### Input material
※ ※ ※
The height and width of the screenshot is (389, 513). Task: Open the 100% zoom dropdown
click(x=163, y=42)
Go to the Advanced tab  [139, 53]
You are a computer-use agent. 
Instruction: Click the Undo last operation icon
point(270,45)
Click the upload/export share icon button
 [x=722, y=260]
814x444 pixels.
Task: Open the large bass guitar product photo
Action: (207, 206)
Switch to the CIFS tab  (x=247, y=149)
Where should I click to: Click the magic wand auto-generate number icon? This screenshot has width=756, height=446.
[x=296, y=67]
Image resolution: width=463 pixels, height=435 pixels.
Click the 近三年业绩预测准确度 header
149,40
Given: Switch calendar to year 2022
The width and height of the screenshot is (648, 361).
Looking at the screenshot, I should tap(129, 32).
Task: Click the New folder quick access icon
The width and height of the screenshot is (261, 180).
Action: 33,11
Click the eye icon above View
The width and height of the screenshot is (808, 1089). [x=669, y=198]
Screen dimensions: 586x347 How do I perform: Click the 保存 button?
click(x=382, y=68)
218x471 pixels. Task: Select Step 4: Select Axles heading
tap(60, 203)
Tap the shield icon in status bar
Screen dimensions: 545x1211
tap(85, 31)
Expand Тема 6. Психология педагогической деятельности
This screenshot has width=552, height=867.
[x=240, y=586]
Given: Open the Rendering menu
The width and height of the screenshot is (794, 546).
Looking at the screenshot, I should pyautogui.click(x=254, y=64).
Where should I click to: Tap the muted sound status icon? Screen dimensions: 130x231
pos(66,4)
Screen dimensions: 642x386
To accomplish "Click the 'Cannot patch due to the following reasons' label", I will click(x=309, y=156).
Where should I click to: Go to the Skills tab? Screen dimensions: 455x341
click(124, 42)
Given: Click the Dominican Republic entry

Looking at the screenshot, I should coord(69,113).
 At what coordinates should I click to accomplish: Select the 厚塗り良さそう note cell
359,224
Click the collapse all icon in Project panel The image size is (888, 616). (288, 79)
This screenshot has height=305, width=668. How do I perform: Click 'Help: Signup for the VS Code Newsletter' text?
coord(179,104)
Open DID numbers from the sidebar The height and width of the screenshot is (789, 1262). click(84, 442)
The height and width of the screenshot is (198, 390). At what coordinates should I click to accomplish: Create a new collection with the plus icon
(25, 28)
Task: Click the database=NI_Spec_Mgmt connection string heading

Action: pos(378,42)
※ ※ ※
### Task
Bring together all lines of the entries above in which the string "Switch" occurs.

### The completed task
Switch to the CIFS tab  (x=247, y=149)
Given: Switch calendar to year 2022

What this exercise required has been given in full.